DATA SHOWN:
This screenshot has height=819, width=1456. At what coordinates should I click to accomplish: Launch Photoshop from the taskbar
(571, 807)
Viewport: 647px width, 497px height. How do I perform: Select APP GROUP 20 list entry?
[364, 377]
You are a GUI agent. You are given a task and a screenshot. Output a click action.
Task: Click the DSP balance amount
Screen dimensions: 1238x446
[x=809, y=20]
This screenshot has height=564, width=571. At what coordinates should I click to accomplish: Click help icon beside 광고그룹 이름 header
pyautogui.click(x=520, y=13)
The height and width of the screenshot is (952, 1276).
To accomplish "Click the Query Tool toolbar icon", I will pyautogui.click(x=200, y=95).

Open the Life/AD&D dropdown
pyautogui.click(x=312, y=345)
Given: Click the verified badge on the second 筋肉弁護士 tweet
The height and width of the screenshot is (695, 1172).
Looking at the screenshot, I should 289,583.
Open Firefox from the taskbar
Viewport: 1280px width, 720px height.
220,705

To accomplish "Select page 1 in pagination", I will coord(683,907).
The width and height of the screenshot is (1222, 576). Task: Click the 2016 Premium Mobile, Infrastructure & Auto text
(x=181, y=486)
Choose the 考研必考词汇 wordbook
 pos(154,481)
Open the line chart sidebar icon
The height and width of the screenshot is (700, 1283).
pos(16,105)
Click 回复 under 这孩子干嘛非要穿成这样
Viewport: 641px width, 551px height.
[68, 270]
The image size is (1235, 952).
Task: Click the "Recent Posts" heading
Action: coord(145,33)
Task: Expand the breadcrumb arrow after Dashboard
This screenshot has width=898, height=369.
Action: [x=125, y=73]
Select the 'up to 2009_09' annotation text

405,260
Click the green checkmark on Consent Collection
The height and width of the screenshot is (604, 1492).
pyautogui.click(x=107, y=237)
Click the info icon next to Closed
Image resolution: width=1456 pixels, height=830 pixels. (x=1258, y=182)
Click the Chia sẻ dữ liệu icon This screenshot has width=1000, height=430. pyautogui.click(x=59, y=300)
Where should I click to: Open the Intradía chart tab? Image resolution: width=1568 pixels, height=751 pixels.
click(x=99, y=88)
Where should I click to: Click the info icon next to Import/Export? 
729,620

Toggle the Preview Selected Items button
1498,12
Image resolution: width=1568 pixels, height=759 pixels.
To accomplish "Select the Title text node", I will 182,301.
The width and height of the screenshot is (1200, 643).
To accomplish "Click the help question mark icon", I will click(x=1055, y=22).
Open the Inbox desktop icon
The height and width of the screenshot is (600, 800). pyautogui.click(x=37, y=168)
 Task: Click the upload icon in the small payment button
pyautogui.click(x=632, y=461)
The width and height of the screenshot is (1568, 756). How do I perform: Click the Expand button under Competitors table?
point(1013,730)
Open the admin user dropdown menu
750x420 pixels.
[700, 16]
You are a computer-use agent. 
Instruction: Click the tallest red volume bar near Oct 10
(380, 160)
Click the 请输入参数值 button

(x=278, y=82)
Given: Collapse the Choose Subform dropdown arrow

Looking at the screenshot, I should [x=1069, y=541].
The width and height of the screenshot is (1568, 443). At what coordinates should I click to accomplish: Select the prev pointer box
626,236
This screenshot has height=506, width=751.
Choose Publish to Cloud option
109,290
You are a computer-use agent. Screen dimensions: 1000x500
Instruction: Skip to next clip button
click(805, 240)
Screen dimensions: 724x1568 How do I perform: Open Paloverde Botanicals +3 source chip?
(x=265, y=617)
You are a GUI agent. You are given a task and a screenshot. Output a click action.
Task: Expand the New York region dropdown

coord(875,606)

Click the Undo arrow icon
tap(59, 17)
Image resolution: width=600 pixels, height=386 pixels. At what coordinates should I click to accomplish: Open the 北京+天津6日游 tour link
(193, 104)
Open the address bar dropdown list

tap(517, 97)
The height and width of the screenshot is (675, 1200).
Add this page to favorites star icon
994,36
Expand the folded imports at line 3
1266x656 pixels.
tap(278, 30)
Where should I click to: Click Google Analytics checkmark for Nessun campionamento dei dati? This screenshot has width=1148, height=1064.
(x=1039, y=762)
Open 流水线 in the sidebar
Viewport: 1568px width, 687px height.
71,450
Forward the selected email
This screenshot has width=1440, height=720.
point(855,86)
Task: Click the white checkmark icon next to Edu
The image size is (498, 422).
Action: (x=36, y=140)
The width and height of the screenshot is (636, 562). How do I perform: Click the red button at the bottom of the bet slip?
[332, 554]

SET EXERCISE: Write out the lines above again without any change, starting at the line containing "The height and width of the screenshot is (952, 1276)." and ending at the line containing "Action: [x=125, y=73]".

RESPONSE:
The height and width of the screenshot is (952, 1276).
To accomplish "Click the Query Tool toolbar icon", I will pyautogui.click(x=200, y=95).

Open the Life/AD&D dropdown
pyautogui.click(x=312, y=345)
Given: Click the verified badge on the second 筋肉弁護士 tweet
The height and width of the screenshot is (695, 1172).
Looking at the screenshot, I should 289,583.
Open Firefox from the taskbar
Viewport: 1280px width, 720px height.
220,705

To accomplish "Select page 1 in pagination", I will coord(683,907).
The width and height of the screenshot is (1222, 576). Task: Click the 2016 Premium Mobile, Infrastructure & Auto text
(x=181, y=486)
Choose the 考研必考词汇 wordbook
 pos(154,481)
Open the line chart sidebar icon
The height and width of the screenshot is (700, 1283).
pos(16,105)
Click 回复 under 这孩子干嘛非要穿成这样
Viewport: 641px width, 551px height.
[68, 270]
The image size is (1235, 952).
Task: Click the "Recent Posts" heading
Action: coord(145,33)
Task: Expand the breadcrumb arrow after Dashboard
This screenshot has width=898, height=369.
Action: [x=125, y=73]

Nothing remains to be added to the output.